For years, attempts in solving games have been limited to two-player games (i.e., board games such as checkers, chess-like games), where the game result can be efficiently and precisely predicted using artificial intelligence (AI) search techniques and a large number of gameplay statistics.
However, as puzzles are often played alone (single-player) and have unique features, such a strategy and method cannot be easily extended to the puzzle-solving area (such as stochastic or hidden information). The challenge then emerged as to how the AI technique could preserve its performance when applied to a single-agent puzzle while also addressing two-player games.
For decades, puzzles and games were thought to be convertible or parts of the same thing. In reality, this may not always be the case. From a practical standpoint, we deal with “games” on a daily basis: dealing with the unfamiliar.
For example, the uncertainty of making the correct (i.e., marrying) or wrong (i.e., quitting a job) decision, or not making one at all (i.e., regrets about “what if”). Meanwhile, the term “puzzle” refers to something that has been known to exist and even something that has yet to be discovered.
A well-known example would be the discovery of a “wonder” material like graphene and its numerous applications that have yet to be marketed. However, in a problem-solving setting, where and how do one draw the line between “puzzle” and “game”?
Professor Hiroyuki Iida and colleagues from the Japan Advanced Institute of Science and Technology (JAIST) tried to answer these two concerns in their recent work published in Knowledge-based Systems.
The paper focuses on two key contributions: (1) characterizing the solvability of a puzzle in a single-agent game situation using the Minesweeper testbed, and (2) suggesting a new artificial intelligence (AI) agent termed PAFG solver that employs a holistic composition of four approaches.
Using both known and unknown data from the Minesweeper puzzle, the suggested solution outperformed state-of-the-art research in solving the puzzle.
To best leverage the known and unknown knowledge regarding the current choice to accurately estimate the upcoming decision, the researchers used an AI agent made of two knowledge-driven strategies and two data-driven approaches. As a result, for a single-agent stochastic problem like Minesweeper, a border between the puzzle-solving and game-playing paradigm can be created.
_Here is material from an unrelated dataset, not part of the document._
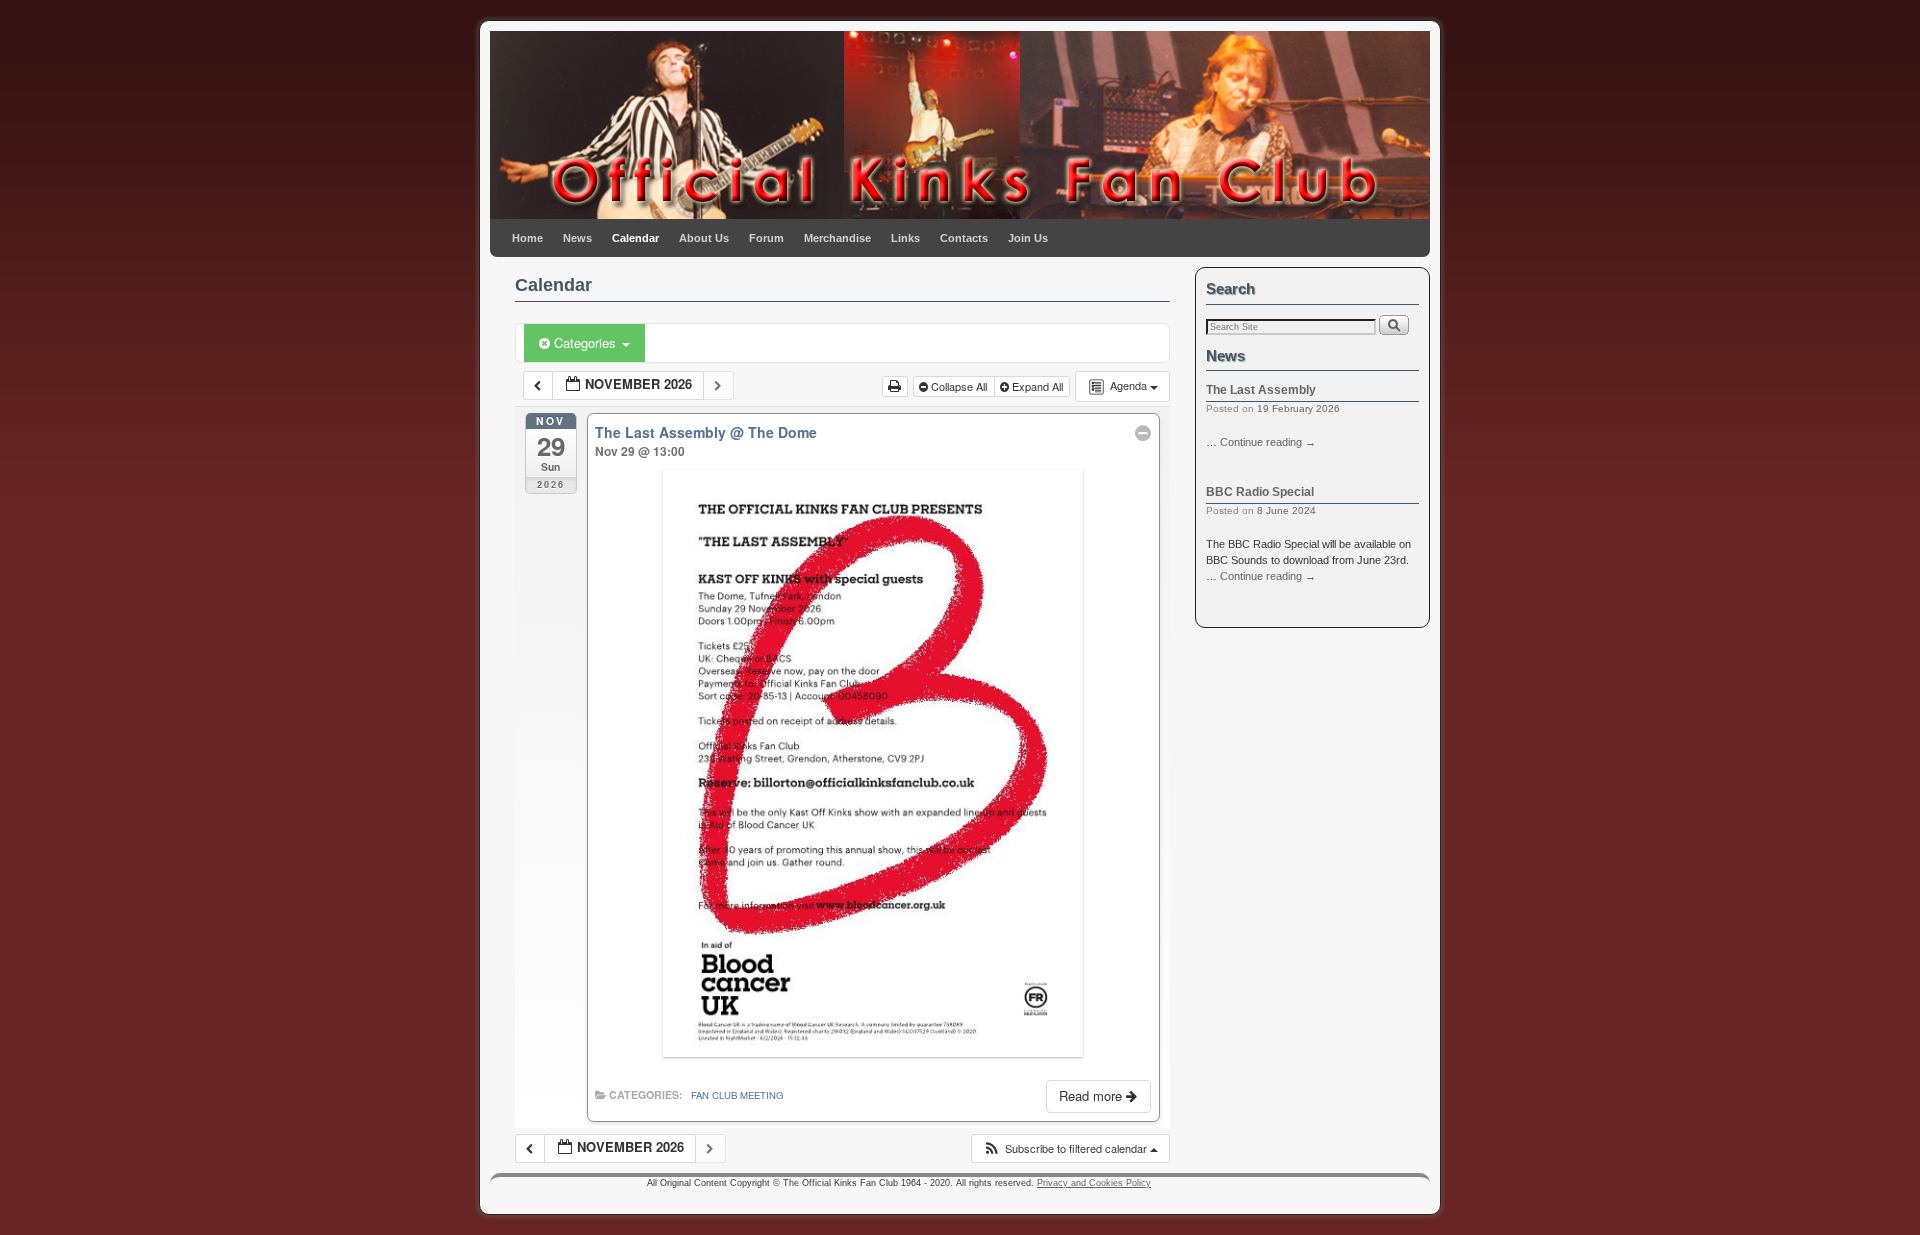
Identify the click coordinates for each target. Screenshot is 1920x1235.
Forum (766, 238)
In real-world challenges, where the line between known and unknown is frequently hazy and difficult to discern, such a circumstance is very significant.
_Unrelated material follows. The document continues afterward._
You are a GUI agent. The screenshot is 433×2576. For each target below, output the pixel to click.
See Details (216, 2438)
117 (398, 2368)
With the capability of AI agents to enhance puzzle solving performance, the boundary of solvability becomes apparent. Such a situation allowed the clear definition of “puzzle” and “game” conditions, typically found in many real-life situations, such as determining high-stake investment, assessing the risk level of an important decision, and so on.
Hiroyuki Iida, Professor, Japan Advanced Institute of Science and Technology
In fact, humans all live in a minesweeper world, attempting to figure out how to go forward while avoiding the dreaded “bomb”.
With the rapid growth of current technology and the availability of a new computing framework, many questions emerged (i.e., IoT, cloud-based services, edge computing, neuromorphic computing, etc.). This criterion could apply to individuals (i.e., technological affordance), communities (i.e., technology acceptance), societies (i.e., culture and norm) and perhaps even national levels (i.e., policy and rules changes).
Every day human activity involves a lot of “game” and “puzzle” conditions. However, mapping the solvability paradigm at scale, boundary conditions between the known and the unknown can be established, minimizing the risk of the unknown and maximizing the benefit of the known.
Ms. Chang Liu, Study Lead Author, Japan Advanced Institute of Science and Technology
“Such a feat is achieved by culminating knowledge-driven techniques, AI technology, and measurable uncertainty (such as winning rate, success rate, progress rate, etc.) while still keeping the puzzle fun and challenging,” Ms. Liu added.
Liu, C., et al. (2022) A solver of single-agent stochastic puzzle: A case study with Minesweeper. Knowledge-based Systems. doi.org/10.1016/j.knosys.2022.108630.